[HN Gopher] Modeling Uncertainty with PyTorch
       ___________________________________________________________________
        
       Modeling Uncertainty with PyTorch
        
       Author : srom
       Score  : 44 points
       Date   : 2022-01-07 14:58 UTC (1 days ago)
        
 (HTM) web link (romainstrock.com)
 (TXT) w3m dump (romainstrock.com)
        
       | gillesjacobs wrote:
       | The field of ML is largely focused on just getting predictions
       | with fancy models. Estimating the uncertainty, unexpectedness and
       | perplexity of specific predictions is highly underappreciated in
       | common practice.
       | 
       | Even though it is highly economically valuable to be able to tell
       | to what extent you can trust a prediction, the modelling of
       | uncertainty of ML pipelines remains an academic affair in my
       | experience.
        
         | NeedMoreTime4Me wrote:
         | You are definitely right; there are numerous classic
         | applications (i.e. outside of the cutting-edge CV/NLP stuff)

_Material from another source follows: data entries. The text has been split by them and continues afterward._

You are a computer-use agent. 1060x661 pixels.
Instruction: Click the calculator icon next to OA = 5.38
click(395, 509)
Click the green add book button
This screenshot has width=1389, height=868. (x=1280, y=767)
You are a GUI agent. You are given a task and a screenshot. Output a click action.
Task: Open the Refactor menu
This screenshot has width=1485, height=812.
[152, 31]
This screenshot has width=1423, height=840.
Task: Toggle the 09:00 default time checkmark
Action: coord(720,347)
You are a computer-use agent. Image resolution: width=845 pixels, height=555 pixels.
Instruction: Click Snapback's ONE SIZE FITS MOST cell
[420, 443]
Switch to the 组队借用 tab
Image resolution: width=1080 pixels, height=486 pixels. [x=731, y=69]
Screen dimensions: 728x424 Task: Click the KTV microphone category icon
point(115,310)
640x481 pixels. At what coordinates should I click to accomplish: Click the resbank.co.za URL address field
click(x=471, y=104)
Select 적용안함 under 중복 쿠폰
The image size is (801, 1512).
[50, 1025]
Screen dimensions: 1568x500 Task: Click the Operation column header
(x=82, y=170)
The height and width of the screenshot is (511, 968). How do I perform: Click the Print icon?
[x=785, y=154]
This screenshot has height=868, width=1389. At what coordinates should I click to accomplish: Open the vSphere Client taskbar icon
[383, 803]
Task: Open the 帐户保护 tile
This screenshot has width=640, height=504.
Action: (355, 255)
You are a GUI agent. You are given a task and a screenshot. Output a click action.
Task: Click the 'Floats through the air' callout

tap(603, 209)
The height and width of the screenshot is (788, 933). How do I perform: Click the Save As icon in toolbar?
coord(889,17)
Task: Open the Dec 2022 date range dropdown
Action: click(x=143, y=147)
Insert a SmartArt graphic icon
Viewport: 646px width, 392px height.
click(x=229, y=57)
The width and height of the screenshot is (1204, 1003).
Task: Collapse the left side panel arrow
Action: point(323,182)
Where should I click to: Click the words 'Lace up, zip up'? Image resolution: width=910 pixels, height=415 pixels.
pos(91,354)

         | that could greatly benefit from such a measure.
         | 
         | The question is: Why don't people use these models? While
         | Bayesian Neural Networks might be tricky to deploy & debug for
         | some people, Gaussian Processes etc. are readily available in
         | sklearn and other implementations.
         | 
         | My theory: most people do not learn these methods in their
         | ,,Introduction to Machine Learning" classes. Or is it lacking
         | scalability in practice?
        
           | shakow wrote:
           | > Or is it lacking scalability in practice?
           | 
           | Only speaking from my own little perspective in
           | bioinformatics, lack of scalability above all else, both for
           | BNNs and GPs.
           | 
           | Sure, the library support could be better, but that was not
           | the main hurdle, more of a friction.
        
             | NeedMoreTime4Me wrote:
             | Do you have an anecdotal guess on the scalability barrier
             | maybe? Like does it take too long with more than 10,000
             | data points having 100 features? Just to get a feel.
        
               | shakow wrote:
               | Please don't quote me on that, as it was academic work in
               | a given language and a given library and might not be
               | representative of the whole ecosystem.
               | 
               | But in a nutshell, on OK-ish CPUs (Xeons a few
               | generations old), we started seeing problems past a few
               | thousands points with a few dozens features.
               | 
               | And not only was the training slow, but also the
               | inference: as we used the whole sampled chain of the
               | weights distributions parameters, not only was memory
               | consumption a sight to behold, but inference time quickly
               | grew through the roof when subsampling was not used.
               | 
               | And all that was on standard NNs, so no complexity added
               | by e.g. convolution layers.
        
           | disgruntledphd2 wrote:
           | It takes more compute, and the errors from badly chosen data
           | vastly outweigh the uncertainties associated with your
           | parameter estimate.
           | 
           | To be fair, I suspect lots of people do this, but for
           | whatever reason nobody talks about it.
        
           | b3kart wrote:
           | They often don't scale, they are tricky to implement in
           | frameworks that people are familiar with, but, most
           | importantly, they make crude approximations meaning after all
           | this effort they often don't beat simple baselines like
           | bootstrap. It's an exciting area of research though.
        
         | marbletimes wrote:
         | When I was in academia, I used to fit highly sophisticated
         | models (think many-parameters, multi-level non-linear mixed
         | effect models) who were giving not only point estimate but also
         | confidence and predictive intervals ("please explain to me the
         | difference between the two" is one of my favorite interview
         | questions and I still have not heard a correct answer).
         | 
         | When I tried to bring an "uncertainty mindset" over when I
         | moved to industry, I found that (1) most DS/ML scientists use
         | ML models that typically don't provide an easy way to estimate
         | uncertainty intervals, (2) in the industry I was in (media)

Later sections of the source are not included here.